However, Democrats in the district are certainly not guaranteed to support their party’s nominee. Every candidate will need to earn their vote. Like the unaffiliated voters, Democrats in the district are fiercely independent. They haven’t been voting for Republicans; they’ve been voting against an establishment that, until recently, was run by Democrats and that, they believe, is beholden to special interests and has sold them out. And they’re right.

Today, though, the establishment is Republican and they’re still getting the short end of the stick — even more so. Politics is dominated by a broken Congress that thrives on special interest money from multinational corporations who pay little in taxes but get a lot in favors.

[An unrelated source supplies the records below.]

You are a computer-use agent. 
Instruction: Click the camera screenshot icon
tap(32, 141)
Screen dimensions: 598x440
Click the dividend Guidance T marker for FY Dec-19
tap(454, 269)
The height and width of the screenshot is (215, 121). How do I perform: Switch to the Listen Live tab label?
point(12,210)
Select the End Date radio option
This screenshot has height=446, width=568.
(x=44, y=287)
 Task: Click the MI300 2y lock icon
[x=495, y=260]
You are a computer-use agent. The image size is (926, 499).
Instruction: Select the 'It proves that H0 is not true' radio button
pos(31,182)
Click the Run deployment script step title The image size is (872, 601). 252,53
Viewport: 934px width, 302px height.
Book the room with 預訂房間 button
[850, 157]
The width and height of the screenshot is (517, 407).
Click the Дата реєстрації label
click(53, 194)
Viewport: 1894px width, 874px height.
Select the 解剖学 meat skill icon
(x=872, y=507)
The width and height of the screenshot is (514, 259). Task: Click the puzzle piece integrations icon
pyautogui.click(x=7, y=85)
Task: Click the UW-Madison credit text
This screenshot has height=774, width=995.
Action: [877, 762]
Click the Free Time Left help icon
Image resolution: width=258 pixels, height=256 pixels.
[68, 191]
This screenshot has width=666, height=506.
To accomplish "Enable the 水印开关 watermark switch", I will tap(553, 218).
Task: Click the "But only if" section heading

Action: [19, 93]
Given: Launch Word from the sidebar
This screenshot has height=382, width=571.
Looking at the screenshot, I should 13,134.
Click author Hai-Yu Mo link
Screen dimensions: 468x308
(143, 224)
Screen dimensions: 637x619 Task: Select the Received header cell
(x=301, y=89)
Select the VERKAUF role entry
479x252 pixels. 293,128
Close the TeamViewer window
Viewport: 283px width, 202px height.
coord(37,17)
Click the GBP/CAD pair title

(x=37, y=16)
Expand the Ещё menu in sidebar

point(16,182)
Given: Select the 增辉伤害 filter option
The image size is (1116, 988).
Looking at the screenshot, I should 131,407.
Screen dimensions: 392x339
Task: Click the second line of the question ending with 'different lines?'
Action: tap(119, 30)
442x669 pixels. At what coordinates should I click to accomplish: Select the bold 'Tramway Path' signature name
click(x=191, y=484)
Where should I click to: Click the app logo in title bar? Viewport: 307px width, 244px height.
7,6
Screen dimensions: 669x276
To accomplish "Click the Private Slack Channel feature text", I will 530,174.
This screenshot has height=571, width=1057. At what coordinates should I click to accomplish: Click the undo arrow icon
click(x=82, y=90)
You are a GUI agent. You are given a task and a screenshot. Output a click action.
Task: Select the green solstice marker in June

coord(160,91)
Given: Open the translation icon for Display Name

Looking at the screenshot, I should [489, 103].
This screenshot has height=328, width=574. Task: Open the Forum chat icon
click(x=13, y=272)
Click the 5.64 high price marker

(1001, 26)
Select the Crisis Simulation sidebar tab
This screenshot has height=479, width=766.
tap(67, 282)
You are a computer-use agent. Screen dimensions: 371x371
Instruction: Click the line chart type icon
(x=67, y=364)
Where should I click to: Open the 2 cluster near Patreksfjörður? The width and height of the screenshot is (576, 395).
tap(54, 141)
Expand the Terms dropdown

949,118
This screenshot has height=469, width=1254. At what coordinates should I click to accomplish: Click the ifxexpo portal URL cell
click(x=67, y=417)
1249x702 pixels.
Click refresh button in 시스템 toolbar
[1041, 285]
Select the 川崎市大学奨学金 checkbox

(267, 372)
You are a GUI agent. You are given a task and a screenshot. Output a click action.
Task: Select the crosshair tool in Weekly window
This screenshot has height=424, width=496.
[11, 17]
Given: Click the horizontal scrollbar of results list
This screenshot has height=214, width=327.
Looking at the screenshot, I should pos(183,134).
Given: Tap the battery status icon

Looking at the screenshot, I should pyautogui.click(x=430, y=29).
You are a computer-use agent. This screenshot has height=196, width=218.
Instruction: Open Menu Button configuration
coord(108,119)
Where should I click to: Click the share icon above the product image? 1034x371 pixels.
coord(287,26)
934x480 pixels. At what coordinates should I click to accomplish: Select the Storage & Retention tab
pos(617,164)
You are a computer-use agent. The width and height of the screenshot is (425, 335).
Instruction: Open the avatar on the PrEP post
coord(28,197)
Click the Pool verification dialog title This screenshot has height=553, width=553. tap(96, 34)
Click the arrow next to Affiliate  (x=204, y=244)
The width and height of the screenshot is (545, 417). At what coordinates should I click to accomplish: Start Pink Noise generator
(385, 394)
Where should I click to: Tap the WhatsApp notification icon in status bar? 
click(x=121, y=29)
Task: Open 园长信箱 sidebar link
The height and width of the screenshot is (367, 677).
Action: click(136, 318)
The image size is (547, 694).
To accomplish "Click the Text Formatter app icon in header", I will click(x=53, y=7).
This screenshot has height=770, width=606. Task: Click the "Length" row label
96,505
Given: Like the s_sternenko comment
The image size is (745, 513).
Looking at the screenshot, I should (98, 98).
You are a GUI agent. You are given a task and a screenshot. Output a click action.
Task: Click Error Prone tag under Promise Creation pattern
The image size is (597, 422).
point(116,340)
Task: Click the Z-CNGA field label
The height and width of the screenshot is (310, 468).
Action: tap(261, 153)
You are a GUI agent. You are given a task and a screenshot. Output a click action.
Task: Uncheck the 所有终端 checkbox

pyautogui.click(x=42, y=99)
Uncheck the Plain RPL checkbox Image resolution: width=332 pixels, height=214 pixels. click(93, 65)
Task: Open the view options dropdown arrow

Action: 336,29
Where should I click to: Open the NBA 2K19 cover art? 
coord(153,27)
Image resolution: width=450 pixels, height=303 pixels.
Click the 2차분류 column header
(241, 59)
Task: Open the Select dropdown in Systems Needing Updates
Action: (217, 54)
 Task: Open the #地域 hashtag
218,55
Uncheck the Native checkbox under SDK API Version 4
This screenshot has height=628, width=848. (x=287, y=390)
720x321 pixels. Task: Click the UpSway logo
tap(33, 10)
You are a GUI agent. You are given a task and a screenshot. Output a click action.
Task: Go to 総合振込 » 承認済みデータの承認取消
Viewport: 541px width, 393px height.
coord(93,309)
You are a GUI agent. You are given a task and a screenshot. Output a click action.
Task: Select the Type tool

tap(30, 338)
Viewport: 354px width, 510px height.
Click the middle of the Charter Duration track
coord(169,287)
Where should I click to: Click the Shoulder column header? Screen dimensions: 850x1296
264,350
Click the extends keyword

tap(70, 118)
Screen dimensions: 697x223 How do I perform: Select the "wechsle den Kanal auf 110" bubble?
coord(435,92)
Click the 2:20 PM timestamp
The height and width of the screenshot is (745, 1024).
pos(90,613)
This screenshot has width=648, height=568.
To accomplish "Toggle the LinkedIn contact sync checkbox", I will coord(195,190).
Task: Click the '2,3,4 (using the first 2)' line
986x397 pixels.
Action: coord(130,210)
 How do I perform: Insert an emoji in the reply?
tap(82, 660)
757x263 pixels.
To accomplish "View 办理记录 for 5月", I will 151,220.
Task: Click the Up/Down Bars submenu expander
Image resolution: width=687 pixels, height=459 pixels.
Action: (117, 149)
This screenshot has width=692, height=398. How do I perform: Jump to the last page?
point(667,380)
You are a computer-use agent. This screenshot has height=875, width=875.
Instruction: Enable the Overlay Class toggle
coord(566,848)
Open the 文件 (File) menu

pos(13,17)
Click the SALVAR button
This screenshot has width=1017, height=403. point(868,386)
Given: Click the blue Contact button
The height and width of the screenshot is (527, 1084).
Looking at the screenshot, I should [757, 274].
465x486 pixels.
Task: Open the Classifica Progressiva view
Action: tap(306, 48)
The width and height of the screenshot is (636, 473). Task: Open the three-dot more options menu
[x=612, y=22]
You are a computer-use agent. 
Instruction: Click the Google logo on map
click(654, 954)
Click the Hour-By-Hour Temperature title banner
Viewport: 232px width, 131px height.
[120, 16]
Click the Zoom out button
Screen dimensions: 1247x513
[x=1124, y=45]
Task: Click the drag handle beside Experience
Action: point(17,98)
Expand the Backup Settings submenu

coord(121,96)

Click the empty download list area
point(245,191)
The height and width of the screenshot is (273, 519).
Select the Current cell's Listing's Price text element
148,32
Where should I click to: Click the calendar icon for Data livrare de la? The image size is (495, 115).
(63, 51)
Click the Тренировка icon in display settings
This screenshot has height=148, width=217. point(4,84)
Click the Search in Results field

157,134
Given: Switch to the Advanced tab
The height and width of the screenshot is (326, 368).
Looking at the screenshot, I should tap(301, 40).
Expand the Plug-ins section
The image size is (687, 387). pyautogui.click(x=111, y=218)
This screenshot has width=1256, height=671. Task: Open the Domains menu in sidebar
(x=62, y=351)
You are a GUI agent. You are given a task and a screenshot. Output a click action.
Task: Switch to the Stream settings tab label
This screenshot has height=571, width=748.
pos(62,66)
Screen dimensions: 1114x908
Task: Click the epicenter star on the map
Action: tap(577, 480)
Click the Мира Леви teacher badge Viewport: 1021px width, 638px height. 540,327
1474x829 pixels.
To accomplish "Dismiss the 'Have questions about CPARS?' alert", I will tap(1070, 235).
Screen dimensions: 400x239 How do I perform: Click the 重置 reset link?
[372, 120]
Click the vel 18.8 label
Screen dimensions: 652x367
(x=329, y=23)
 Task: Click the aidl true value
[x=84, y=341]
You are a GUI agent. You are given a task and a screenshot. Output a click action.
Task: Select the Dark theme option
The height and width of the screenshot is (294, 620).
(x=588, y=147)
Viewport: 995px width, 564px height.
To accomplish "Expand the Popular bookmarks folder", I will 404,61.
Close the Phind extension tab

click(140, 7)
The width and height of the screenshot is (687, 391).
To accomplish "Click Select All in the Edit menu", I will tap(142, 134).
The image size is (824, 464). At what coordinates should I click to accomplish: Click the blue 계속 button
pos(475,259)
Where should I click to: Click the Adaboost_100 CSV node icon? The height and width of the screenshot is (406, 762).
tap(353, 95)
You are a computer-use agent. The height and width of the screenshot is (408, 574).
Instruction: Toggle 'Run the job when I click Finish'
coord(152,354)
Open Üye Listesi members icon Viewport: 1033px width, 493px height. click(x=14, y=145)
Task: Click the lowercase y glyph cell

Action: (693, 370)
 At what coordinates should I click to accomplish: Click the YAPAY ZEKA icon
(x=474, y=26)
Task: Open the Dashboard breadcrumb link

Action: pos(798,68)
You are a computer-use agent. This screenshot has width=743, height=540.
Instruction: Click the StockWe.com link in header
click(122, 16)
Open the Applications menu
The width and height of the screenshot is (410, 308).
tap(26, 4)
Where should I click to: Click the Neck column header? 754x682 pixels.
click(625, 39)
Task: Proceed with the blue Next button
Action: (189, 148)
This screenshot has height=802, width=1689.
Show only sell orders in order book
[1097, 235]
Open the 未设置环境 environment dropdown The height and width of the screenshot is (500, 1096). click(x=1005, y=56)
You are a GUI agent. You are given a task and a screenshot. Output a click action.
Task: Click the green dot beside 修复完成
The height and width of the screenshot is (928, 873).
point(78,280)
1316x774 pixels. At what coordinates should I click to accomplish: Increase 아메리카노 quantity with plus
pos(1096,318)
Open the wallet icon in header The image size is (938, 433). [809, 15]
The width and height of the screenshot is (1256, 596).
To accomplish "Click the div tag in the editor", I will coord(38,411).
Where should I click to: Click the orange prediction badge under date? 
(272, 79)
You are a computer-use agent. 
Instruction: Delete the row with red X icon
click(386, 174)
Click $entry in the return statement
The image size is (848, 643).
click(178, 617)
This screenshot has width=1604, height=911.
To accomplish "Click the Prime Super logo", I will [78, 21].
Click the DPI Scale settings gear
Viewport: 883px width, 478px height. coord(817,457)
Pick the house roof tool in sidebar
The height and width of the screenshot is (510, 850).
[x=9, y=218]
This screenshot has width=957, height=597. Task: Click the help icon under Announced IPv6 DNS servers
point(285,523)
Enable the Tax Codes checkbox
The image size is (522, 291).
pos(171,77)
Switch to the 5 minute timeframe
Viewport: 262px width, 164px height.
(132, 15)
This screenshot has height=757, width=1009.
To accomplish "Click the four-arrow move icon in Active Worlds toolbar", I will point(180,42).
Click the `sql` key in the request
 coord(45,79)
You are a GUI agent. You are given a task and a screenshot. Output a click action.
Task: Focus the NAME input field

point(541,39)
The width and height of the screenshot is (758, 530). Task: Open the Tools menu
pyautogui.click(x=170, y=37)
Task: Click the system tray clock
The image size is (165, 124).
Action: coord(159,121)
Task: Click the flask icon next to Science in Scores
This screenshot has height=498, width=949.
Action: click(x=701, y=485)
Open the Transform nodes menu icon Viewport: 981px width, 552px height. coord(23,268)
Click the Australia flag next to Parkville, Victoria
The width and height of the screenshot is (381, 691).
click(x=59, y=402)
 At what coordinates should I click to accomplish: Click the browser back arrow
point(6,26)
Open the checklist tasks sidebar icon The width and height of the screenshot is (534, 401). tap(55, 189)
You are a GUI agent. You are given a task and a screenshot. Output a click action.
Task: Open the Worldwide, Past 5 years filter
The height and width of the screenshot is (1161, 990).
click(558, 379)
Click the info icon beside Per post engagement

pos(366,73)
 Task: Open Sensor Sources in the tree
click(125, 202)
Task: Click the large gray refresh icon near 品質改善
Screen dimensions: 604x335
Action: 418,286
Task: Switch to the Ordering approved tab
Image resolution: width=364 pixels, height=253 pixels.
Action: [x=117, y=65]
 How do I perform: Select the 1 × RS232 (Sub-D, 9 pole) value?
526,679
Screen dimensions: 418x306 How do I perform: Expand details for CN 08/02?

Hyper-partisanship prevents Congress from passing even the most basic legislation and cynical politicians peddle the politics of division instead of the politics of unity. We won’t fix the system until we change the people running it.

Congressman Richard Hudson is a product of the system. He’s spent his career on Capitol Hill, thriving as the dysfunction in Washington grew. When the 8th District was gerrymandered, he traded on his insider status to fund his campaign for Congress. He’s built a massive war chest funded by special interests to discourage challengers to his seat.

Hudson is a poster boy for what’s wrong with Washington — an insider taking advantage of a rigged system that protects a dysfunctional establishment. The people of the 8th Congressional District deserve a choice. I’m going to give them one.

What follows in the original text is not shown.